Two distinct populations of EGFP+ neurons defined by synaptic inhibitory inputs

Endogenous inhibitory control of inhibitory interneuron firing properties could be mediated by synaptic or tonic inhibition acting through GlyRs, GABAARs or some combination of these possibilities. The EGFP+ neurons in the dorsal horn of GIN mice are known to be heterogeneous in their neurochemistry, afferent inputs and firing properties (Heinke et al. 2004; Dougherty et al. 2005; Daniele & MacDermott, 2009) and thus may also be heterogeneous in how their excitability is regulated. To determine whether different subpopulations of inhibitory neurons are regulated differently by inhibition, we used miniature inhibitory postsynaptic currents (mIPSCs) to investigate the type of inhibitory synaptic input received by EGFP+ neurons in lamina I–III obtained from animals during their 3rd postnatal week (3W) (n = 34, range; P16–18, mean; P16.6 ± 0.1). The neurons were voltage-clamped at 0 mV for recording mIPSCs.
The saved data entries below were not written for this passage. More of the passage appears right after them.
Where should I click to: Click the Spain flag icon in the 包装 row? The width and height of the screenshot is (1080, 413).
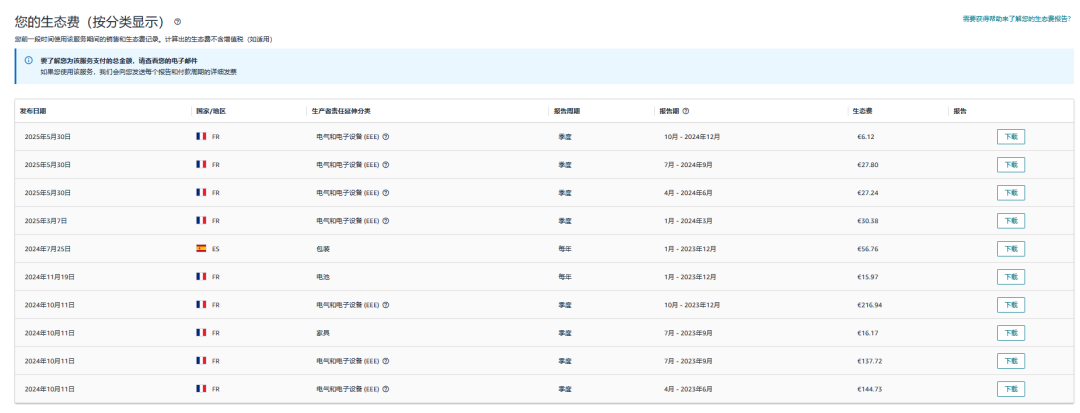coord(201,248)
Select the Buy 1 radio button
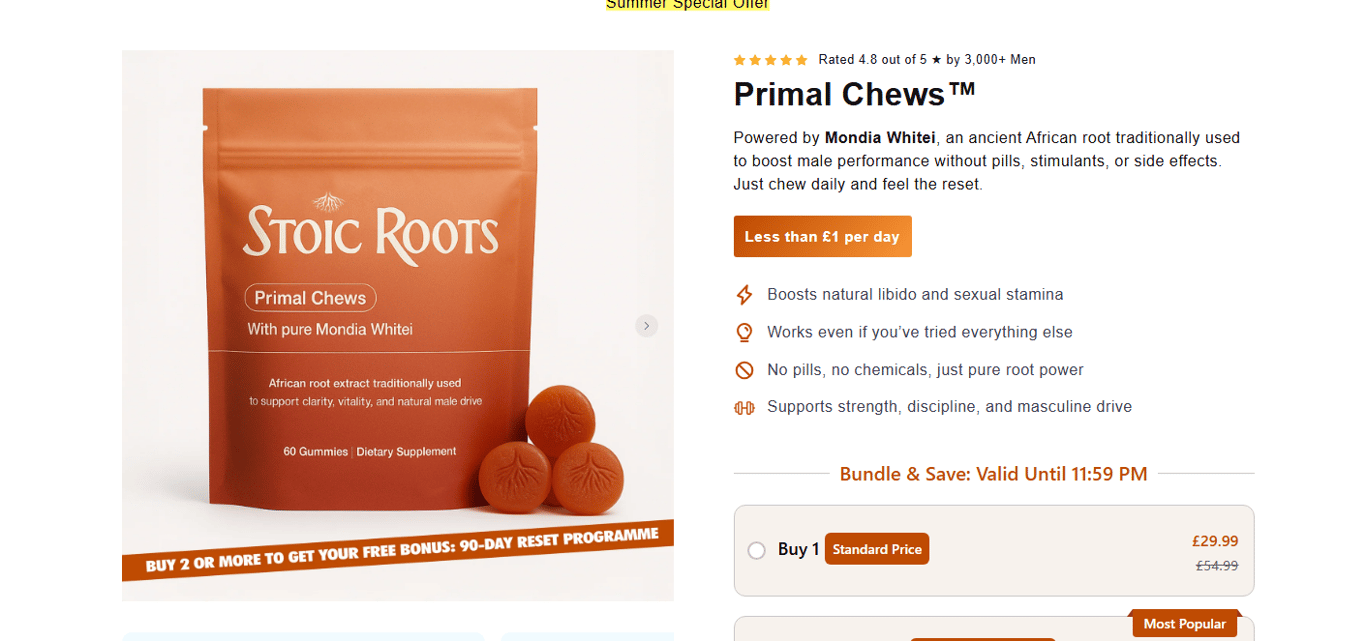The image size is (1366, 641). pos(756,550)
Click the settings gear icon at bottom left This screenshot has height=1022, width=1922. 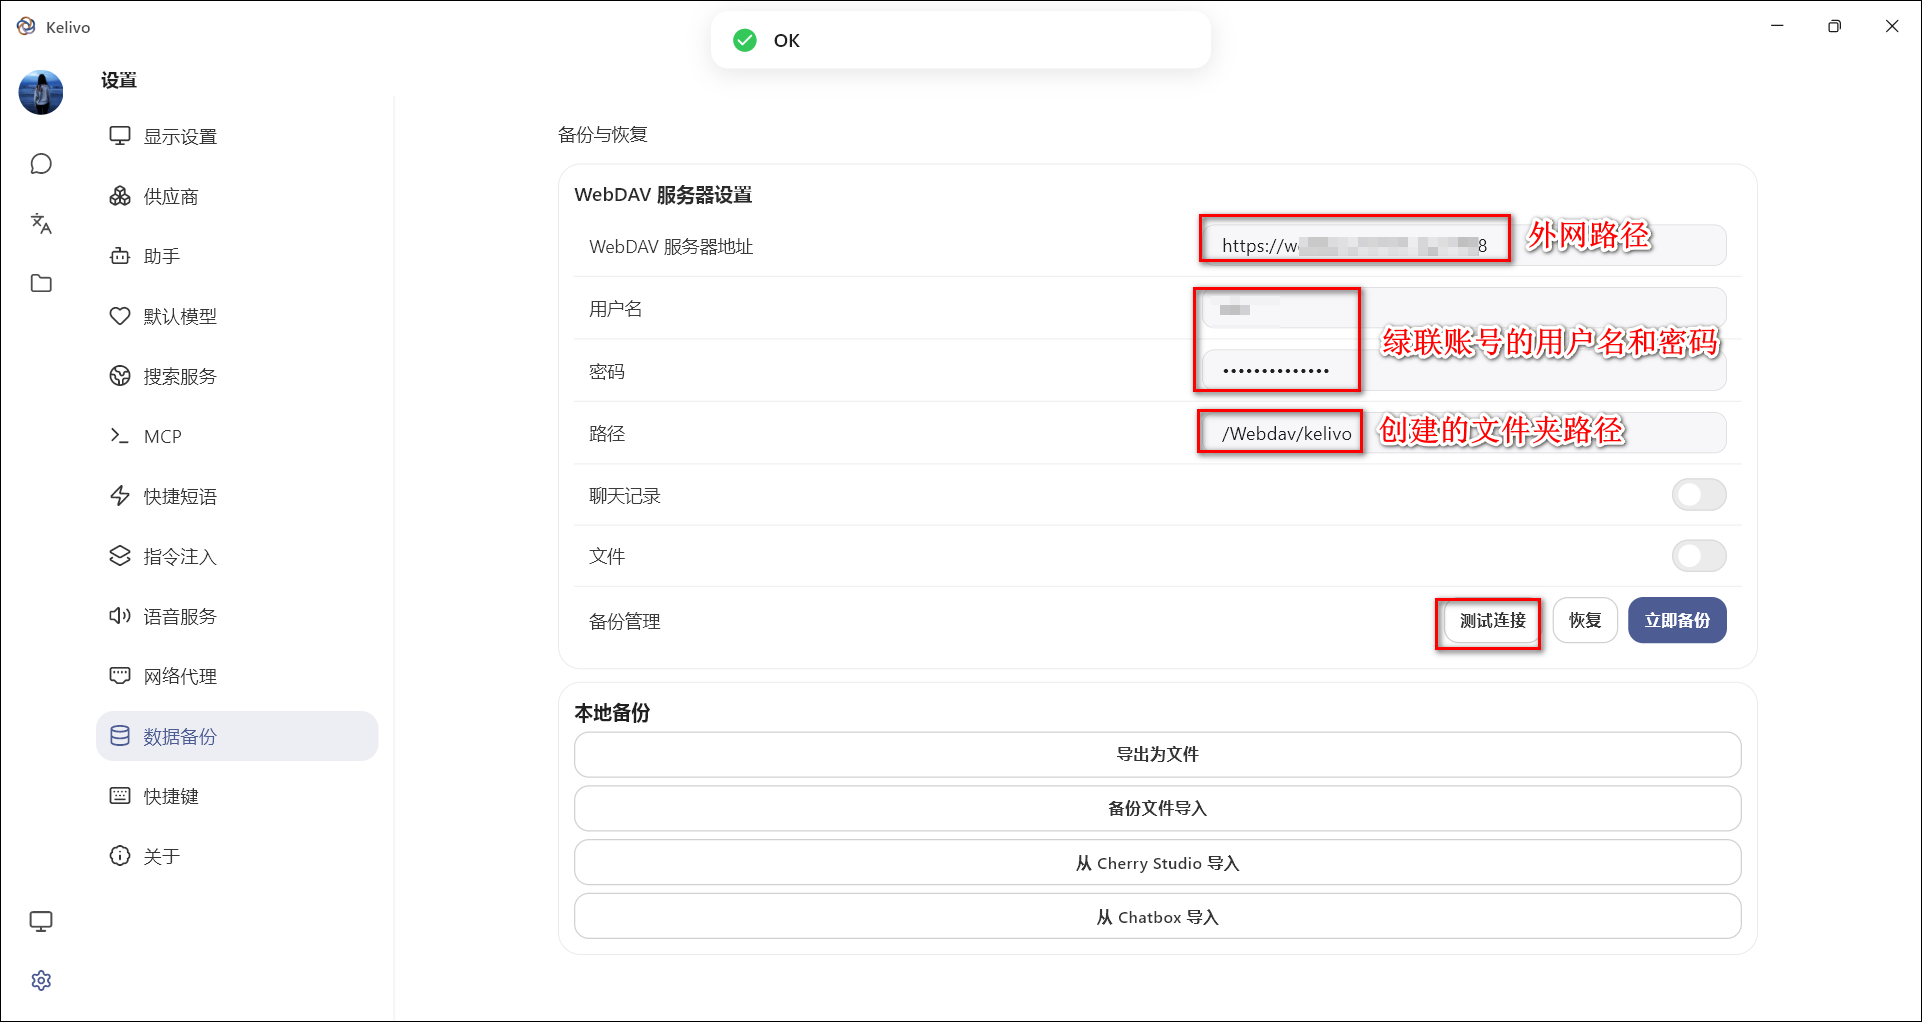(x=41, y=980)
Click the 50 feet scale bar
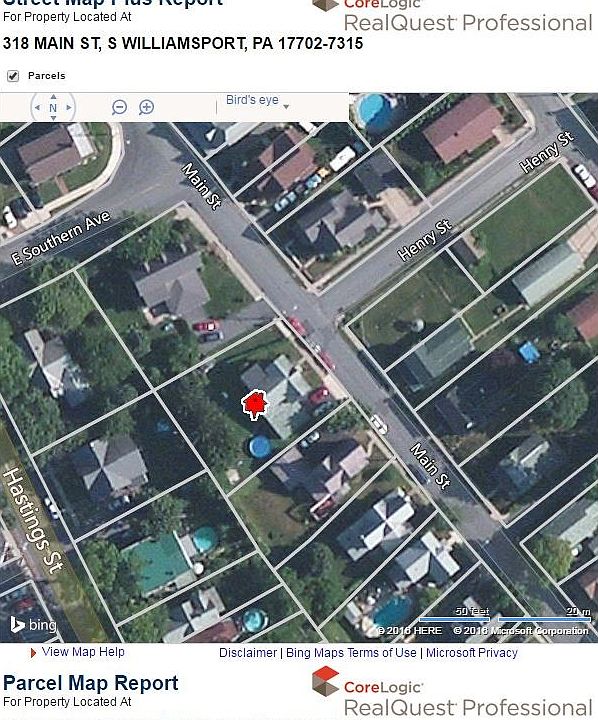Viewport: 598px width, 720px height. 454,615
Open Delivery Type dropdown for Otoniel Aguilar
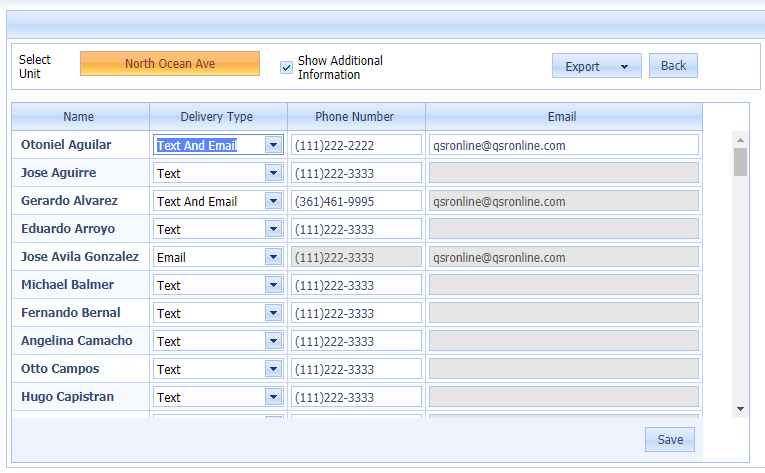The height and width of the screenshot is (473, 765). tap(273, 145)
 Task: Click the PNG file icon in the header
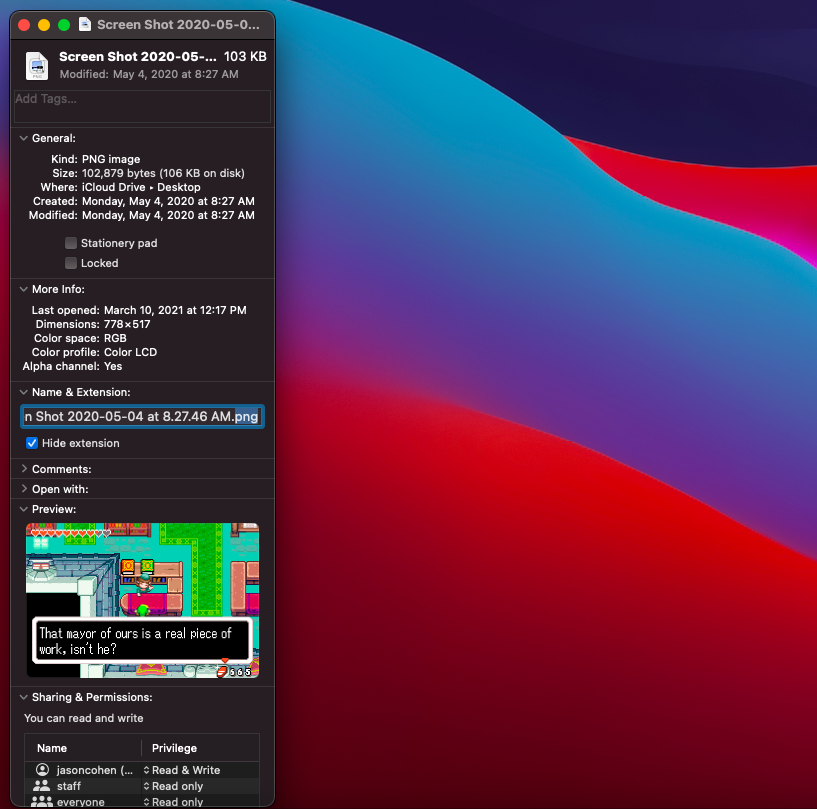point(37,65)
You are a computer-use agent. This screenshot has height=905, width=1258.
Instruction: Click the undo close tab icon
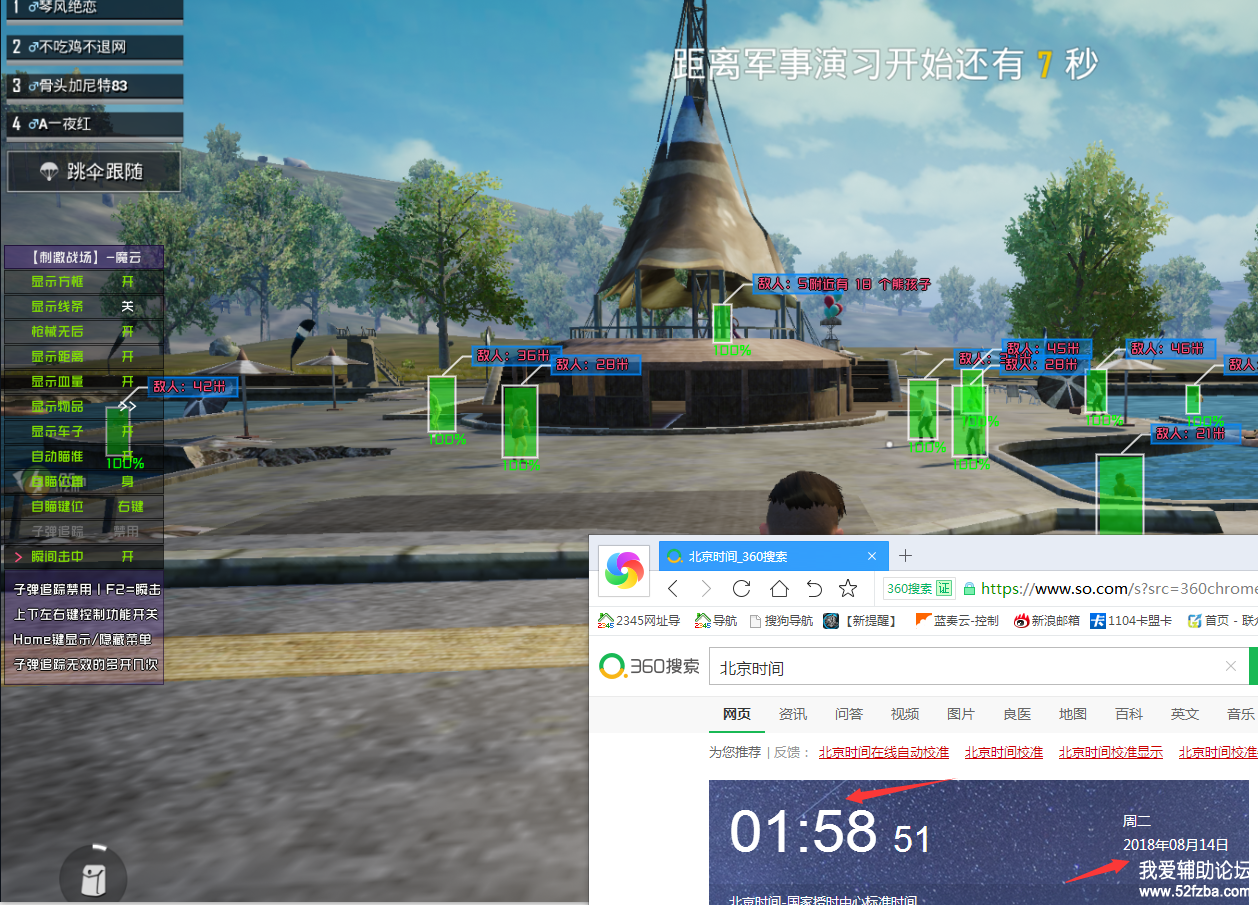(814, 588)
Based on synaptic inhibitory input properties, including mean decay τ of mIPSCs and the effect of bicuculline on mIPSC frequency, EGFP+ neurons were readily divided into two distinct populations, either glycine-dominant (Gly-d) or GABA-dominant (GABA-d). Gly-d neurons (n = 17) had mIPSCs with relatively fast decay τ values, where τ is defined as the time to decay by 67%, and low sensitivity to bicuculline (Fig. 2A, B and inset in 2E). In contrast, GABA-d neurons (n = 17) had mIPSCs with relatively slow decay τ values and high sensitivity to bicuculline (Fig. 2C, D and inset in E). Gly-d neurons had decay τ values <13 ms while GABA-d neurons were defined as having mIPSC decay τ values >13 ms (Fig. 2E). Neurons with <76% decrease in frequency were considered Gly-d neurons while >76% decrease of mIPSC frequency in bicuculline were considered to be GABA-d neurons (Fig. 2E). The two criteria of decay τ and bicuculline sensitivity of mIPSC frequency independently separated the same two populations of neurons. In Gly-d neurons, the mean decay τ after bicuculline application was faster than that of control (Fig. 2F; n = 17, P < 0.01, paired t test). The simultaneous effects of bicuculline to decrease mIPSC frequency and decrease decay τ indicates that both effects are due to the action of bicuculline blocking GABAARs.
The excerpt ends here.